Required action: In the entries below, which lines run from the one containing "Gavekort (971, 49)" to the one containing "Freizeit und Tourismus (200, 1158)"? Copy exactly those lines, ends included, and no others.

Stored data:
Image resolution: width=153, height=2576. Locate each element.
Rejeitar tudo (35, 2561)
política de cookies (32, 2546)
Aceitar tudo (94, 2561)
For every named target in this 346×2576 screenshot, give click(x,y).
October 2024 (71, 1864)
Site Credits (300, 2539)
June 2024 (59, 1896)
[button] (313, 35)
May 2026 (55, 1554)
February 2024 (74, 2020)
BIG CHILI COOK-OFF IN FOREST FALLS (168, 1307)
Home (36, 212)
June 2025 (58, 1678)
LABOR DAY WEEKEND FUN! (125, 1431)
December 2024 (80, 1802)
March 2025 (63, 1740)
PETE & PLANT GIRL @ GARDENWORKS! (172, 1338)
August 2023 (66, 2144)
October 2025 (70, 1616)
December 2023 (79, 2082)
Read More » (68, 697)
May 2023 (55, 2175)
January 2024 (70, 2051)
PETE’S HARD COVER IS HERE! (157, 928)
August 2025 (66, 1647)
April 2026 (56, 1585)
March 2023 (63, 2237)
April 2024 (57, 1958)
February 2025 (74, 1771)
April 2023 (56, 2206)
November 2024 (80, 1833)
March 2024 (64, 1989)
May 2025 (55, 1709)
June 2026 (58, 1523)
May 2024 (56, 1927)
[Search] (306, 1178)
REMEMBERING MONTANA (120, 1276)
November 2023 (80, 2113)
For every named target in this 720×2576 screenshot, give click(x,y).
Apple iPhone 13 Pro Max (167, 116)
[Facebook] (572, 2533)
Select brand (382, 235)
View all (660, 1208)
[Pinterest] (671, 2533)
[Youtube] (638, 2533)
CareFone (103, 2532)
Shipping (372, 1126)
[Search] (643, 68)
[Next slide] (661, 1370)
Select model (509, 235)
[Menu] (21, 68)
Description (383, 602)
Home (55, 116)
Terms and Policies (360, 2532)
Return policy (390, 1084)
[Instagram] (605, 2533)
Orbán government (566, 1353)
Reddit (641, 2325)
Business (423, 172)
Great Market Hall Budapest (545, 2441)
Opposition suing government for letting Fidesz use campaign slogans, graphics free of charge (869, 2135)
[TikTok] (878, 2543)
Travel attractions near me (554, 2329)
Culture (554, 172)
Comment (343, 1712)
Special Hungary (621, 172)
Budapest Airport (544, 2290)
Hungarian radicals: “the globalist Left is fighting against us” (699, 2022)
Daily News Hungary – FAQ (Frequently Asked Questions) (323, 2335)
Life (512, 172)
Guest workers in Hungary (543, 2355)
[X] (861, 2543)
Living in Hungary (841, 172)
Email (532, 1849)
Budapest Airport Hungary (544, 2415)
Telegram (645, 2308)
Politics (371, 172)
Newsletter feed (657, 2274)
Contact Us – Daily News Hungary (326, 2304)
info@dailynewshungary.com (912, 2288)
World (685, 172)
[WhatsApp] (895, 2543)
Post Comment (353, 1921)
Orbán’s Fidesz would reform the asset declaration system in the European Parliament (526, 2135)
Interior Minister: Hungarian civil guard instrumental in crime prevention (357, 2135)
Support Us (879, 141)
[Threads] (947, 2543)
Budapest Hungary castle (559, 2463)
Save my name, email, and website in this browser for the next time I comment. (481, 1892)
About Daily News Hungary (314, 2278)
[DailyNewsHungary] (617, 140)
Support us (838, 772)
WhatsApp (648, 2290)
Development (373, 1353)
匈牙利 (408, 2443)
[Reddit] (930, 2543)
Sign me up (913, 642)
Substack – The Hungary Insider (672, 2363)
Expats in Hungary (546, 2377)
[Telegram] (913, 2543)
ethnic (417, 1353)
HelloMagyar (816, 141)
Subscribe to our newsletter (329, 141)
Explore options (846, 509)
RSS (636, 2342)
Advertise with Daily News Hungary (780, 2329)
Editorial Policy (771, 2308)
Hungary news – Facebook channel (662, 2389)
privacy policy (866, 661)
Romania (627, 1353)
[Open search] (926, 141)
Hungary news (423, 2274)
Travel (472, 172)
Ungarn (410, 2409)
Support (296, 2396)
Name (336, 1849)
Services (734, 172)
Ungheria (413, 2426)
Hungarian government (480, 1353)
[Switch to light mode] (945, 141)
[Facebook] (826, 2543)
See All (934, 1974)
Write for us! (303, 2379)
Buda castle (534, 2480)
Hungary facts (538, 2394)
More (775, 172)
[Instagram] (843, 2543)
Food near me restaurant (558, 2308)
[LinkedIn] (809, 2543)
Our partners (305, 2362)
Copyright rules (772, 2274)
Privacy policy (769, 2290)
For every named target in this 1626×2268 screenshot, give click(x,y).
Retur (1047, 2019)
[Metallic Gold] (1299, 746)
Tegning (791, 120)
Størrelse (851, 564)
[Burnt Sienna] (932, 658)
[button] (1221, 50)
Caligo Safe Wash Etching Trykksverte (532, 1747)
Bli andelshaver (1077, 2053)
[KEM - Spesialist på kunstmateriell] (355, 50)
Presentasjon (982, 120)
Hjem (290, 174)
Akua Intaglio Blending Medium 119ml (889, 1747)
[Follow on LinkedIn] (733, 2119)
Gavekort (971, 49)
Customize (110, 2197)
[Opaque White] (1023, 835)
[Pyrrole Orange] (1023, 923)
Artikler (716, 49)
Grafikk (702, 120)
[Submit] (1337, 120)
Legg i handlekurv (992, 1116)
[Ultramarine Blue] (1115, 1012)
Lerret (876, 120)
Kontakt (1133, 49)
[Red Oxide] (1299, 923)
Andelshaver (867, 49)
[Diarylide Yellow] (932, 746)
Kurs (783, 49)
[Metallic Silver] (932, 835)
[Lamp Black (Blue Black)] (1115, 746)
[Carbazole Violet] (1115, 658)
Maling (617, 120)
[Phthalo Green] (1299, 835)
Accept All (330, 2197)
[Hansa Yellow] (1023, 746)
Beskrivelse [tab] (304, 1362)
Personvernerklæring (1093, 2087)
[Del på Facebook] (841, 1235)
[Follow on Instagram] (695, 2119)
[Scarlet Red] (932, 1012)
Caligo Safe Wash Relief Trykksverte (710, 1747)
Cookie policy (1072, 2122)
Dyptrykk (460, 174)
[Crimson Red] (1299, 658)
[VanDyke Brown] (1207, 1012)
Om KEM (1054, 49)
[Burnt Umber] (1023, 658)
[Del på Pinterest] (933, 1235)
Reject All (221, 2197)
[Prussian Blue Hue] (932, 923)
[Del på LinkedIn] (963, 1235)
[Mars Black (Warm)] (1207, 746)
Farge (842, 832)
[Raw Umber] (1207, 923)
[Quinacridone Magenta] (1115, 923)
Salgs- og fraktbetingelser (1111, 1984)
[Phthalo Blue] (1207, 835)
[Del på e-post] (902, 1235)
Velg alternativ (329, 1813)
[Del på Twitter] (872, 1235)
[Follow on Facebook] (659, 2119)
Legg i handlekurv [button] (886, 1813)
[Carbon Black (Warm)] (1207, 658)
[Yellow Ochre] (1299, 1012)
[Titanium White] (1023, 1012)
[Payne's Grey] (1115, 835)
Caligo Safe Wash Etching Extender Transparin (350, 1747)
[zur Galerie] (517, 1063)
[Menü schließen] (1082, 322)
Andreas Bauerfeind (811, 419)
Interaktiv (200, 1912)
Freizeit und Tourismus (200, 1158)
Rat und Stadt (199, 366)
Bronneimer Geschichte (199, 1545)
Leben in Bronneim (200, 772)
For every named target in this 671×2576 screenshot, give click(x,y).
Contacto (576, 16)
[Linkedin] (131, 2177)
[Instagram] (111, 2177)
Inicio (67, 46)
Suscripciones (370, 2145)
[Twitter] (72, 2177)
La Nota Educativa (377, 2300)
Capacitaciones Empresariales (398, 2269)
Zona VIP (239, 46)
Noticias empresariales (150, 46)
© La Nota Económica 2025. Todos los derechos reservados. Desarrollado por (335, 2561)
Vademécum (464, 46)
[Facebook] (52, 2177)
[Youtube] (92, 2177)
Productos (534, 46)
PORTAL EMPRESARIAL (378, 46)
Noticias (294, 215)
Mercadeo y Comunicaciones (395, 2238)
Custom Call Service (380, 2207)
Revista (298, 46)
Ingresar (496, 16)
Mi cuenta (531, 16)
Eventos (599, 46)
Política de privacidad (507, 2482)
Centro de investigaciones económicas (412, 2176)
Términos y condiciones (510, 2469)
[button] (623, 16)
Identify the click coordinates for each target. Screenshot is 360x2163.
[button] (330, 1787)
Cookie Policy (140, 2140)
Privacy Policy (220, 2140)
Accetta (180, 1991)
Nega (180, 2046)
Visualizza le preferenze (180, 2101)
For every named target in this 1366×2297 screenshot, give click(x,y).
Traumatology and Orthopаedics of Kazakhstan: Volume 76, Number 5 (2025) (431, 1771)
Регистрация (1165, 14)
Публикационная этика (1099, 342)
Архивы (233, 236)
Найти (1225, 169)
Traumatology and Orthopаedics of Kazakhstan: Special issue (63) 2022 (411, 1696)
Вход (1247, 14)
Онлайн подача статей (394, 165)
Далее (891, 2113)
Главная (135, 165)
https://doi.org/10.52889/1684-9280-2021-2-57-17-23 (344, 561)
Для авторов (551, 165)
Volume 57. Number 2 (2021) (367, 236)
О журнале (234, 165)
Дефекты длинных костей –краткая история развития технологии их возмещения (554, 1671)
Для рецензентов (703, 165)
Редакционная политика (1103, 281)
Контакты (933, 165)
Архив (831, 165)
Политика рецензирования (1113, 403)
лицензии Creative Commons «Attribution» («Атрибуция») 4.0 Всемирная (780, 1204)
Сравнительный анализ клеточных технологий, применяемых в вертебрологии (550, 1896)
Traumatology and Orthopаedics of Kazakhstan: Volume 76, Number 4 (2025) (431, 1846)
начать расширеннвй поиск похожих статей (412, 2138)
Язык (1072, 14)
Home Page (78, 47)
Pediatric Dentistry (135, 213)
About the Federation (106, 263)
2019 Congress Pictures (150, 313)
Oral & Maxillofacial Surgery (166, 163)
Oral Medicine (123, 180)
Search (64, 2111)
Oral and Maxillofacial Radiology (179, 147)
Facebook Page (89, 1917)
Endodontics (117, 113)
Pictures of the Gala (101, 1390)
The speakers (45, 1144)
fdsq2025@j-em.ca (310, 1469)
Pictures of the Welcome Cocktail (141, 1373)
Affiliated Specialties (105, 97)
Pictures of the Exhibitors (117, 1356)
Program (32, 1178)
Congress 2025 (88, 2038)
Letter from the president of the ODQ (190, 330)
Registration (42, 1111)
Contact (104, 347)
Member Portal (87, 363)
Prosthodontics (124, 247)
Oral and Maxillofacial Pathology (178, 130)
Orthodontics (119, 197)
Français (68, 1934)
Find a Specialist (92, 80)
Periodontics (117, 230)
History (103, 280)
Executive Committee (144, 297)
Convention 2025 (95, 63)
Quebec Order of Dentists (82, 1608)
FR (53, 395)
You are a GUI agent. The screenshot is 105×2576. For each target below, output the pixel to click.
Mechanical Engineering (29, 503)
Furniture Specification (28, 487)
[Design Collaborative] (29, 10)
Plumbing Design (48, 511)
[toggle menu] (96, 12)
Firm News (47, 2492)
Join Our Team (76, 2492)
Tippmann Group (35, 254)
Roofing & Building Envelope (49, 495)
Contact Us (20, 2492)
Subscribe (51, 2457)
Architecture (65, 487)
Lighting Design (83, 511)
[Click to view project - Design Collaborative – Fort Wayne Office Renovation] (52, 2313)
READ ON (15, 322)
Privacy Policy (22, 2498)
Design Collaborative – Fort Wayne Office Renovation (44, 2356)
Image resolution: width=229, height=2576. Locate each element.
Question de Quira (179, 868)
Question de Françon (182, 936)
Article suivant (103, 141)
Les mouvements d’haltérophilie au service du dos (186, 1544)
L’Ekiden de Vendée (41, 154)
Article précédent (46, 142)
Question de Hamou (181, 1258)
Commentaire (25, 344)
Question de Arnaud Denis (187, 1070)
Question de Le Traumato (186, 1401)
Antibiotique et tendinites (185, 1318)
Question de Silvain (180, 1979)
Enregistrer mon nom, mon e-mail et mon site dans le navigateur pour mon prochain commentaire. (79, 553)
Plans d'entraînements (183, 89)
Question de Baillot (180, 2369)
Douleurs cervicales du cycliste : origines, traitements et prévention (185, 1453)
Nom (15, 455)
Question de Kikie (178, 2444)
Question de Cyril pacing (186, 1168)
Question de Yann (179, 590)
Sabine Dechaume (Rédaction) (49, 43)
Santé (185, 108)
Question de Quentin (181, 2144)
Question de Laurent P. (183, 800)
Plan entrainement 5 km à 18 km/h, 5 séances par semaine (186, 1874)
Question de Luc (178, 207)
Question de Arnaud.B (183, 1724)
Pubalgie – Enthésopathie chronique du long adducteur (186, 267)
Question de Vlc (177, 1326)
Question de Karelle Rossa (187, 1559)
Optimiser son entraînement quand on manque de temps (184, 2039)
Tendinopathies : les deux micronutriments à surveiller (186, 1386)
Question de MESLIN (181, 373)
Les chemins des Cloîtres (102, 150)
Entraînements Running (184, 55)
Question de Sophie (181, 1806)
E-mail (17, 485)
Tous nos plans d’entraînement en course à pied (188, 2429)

Output below:
Gavekort (971, 49)
Customize (110, 2197)
[Opaque White] (1023, 835)
[Pyrrole Orange] (1023, 923)
Artikler (716, 49)
Grafikk (702, 120)
[Submit] (1337, 120)
Legg i handlekurv (992, 1116)
[Ultramarine Blue] (1115, 1012)
Lerret (876, 120)
Kontakt (1133, 49)
[Red Oxide] (1299, 923)
Andelshaver (867, 49)
[Diarylide Yellow] (932, 746)
Kurs (783, 49)
[Metallic Silver] (932, 835)
[Lamp Black (Blue Black)] (1115, 746)
[Carbazole Violet] (1115, 658)
Maling (617, 120)
[Phthalo Green] (1299, 835)
Accept All (330, 2197)
[Hansa Yellow] (1023, 746)
Beskrivelse [tab] (304, 1362)
Personvernerklæring (1093, 2087)
[Del på Facebook] (841, 1235)
[Follow on Instagram] (695, 2119)
[Scarlet Red] (932, 1012)
Caligo Safe Wash Relief Trykksverte (710, 1747)
Cookie policy (1072, 2122)
Dyptrykk (460, 174)
[Crimson Red] (1299, 658)
[VanDyke Brown] (1207, 1012)
Om KEM (1054, 49)
[Burnt Umber] (1023, 658)
[Del på Pinterest] (933, 1235)
Reject All (221, 2197)
[Prussian Blue Hue] (932, 923)
[Del på LinkedIn] (963, 1235)
[Mars Black (Warm)] (1207, 746)
Farge (842, 832)
[Raw Umber] (1207, 923)
[Quinacridone Magenta] (1115, 923)
Salgs- og fraktbetingelser (1111, 1984)
[Phthalo Blue] (1207, 835)
[Del på e-post] (902, 1235)
Velg alternativ (329, 1813)
[Del på Twitter] (872, 1235)
[Follow on Facebook] (659, 2119)
Legg i handlekurv [button] (886, 1813)
[Carbon Black (Warm)] (1207, 658)
[Yellow Ochre] (1299, 1012)
[Titanium White] (1023, 1012)
[Payne's Grey] (1115, 835)
Caligo Safe Wash Etching Extender Transparin (350, 1747)
[zur Galerie] (517, 1063)
[Menü schließen] (1082, 322)
Andreas Bauerfeind (811, 419)
Interaktiv (200, 1912)
Freizeit und Tourismus (200, 1158)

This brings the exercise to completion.